This helpful website suggests that these stones are popular in India, where they are called gomedha or gomedh.. Raju ratna and Ping Spatik! Who knew this gem had such exotic names!
Well, one thinks that they are exotic, unless you speek sanskrit, and you know that Gomedh literally translates to " the color of cow urine"!!!
In indian culture this stone seems to be quite, quite popular, cited as a cure for most of what ales you.
"June Girls Wear Pearls" is what my GrandNani said to me when she gave me my first pearl necklace, and my second.
"Ah, this is a beautiful pearl... pink, as it represents love. How foruitous for your Honeymoon" Said an overly helpful Asian woman in a popular tourist trap on Kauai, as my husband and I pried open a previously seeded oyster to reveal the certain treasure.
Yes, even though A pearl is definately an organic treasure, or one might say, an irritant, I have never been able to escape them. As I have grown up, I have come to appreciate the unique luster of the pearl, and come to care for it, as a precious gem.
The pearls depicted in the picture are from my own personal collection... more of the treasure I found in Kauai, allong with the sea glass, and the hessonite garnets. I have a third pearl, pink, a sister if you will to these two. These two came from the same oyster, but one is coated darker than the other. My other pearl, the first honest, untampered pearl I ever came to possess, nearly caused me to make a scene.
At the stand, where I got to pick out my own oyster, a great big ugly behemoth... which in my opinion isnt saying much as far as oysters go, the helpful saleswoman held up my pink pearl, let me cup it breathlessly in the very palm of my hand, and then... plucked it from me, only to drill a hole right into it!!

> [PROMPT 1] From the pearl passage, give again the part that begins at the words that have "Well, one thinks" and stops after "what ales you.".
> [PROMPT 2] List every name for the stone that the first line of the pearl passage gives.
> [PROMPT 3] Do these statements agree with the pearl passage? (a) The writer's GrandNani gave the writer more than one pearl necklace. (b) The two pearls in the picture are the same shade. (c) The writer chose the oyster at the stand. Answer yes or no for each, and quote the words that decide it.

> [RECORDS SUPPLIED]
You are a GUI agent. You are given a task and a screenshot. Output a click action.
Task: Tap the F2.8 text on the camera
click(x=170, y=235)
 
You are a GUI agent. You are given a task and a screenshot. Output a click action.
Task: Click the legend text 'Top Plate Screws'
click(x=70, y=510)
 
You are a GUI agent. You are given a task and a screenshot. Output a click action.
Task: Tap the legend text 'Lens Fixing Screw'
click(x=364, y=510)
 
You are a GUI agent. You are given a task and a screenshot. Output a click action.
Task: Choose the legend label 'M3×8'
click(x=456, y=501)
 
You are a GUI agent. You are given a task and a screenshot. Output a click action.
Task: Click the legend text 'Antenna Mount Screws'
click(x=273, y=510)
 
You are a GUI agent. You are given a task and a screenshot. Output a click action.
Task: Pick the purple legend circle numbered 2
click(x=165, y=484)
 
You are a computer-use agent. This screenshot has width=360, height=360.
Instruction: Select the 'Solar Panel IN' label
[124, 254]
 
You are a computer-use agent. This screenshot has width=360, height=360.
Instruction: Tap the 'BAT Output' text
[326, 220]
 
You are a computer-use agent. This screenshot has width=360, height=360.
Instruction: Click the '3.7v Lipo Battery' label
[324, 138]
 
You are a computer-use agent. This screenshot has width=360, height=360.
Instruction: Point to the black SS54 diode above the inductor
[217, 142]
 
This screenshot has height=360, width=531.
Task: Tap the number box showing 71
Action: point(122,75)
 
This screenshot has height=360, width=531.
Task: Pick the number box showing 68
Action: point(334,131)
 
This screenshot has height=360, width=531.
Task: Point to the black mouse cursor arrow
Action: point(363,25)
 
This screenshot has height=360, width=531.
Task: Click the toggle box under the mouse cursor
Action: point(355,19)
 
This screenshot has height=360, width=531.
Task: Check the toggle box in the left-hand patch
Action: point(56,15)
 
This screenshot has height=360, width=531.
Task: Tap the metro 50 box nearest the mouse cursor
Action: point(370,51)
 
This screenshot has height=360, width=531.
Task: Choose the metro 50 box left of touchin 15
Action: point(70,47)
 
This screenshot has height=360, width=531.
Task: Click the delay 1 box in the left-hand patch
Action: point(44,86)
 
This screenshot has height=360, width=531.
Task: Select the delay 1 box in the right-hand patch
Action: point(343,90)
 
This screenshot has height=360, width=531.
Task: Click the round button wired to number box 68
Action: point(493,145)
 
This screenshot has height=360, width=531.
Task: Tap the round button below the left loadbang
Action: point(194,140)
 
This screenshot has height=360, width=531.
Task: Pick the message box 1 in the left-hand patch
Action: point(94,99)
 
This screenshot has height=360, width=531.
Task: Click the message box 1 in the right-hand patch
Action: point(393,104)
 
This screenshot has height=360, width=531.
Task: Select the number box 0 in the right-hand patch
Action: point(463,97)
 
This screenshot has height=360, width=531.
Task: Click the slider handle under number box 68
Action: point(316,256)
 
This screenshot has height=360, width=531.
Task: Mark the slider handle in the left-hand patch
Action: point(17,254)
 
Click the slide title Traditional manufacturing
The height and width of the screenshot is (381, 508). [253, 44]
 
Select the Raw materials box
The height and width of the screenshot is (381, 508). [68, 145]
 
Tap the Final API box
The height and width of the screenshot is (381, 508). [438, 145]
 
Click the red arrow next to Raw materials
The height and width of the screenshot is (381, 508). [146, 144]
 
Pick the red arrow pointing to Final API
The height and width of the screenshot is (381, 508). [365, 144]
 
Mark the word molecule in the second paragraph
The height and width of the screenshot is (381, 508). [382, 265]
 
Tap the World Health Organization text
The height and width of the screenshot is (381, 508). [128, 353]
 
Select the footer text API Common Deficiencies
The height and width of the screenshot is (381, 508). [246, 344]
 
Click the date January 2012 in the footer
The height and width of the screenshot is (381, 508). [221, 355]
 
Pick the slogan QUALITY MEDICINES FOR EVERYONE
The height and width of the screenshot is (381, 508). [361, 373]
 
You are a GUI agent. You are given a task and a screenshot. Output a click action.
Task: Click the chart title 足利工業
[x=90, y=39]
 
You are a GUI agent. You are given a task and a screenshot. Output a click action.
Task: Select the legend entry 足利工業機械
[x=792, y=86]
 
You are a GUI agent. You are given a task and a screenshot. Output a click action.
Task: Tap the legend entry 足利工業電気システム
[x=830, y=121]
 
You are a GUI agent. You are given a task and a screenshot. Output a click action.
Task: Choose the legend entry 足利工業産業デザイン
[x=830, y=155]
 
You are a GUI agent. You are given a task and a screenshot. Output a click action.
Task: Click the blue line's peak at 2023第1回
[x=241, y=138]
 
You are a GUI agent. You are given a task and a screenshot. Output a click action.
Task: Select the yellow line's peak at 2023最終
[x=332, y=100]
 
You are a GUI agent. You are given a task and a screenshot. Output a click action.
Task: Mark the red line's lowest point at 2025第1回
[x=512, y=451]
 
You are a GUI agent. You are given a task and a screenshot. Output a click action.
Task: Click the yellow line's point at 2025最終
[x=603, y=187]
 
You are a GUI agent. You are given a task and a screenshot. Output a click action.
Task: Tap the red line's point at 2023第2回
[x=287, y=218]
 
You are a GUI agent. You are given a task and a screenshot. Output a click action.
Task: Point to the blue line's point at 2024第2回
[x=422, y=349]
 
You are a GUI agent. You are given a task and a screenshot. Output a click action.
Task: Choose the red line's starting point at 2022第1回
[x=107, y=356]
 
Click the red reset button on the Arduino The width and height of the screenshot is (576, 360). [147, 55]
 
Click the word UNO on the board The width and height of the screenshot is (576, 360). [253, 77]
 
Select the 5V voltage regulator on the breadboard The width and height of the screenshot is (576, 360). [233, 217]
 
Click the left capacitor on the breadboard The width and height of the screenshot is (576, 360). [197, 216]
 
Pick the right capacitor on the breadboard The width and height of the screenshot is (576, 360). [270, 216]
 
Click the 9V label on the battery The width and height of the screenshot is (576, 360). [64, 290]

> [TASK RESPONSE 1]
Well, one thinks that they are exotic, unless you speek sanskrit, and you know that Gomedh literally translates to " the color of cow urine"!!!
In indian culture this stone seems to be quite, quite popular, cited as a cure for most of what ales you.

> [TASK RESPONSE 2] gomedha, gomedh, Raju ratna, Ping Spatik

> [TASK RESPONSE 3]
(a) Yes: "when she gave me my first pearl necklace, and my second."
(b) No: "one is coated darker than the other."
(c) Yes: "where I got to pick out my own oyster"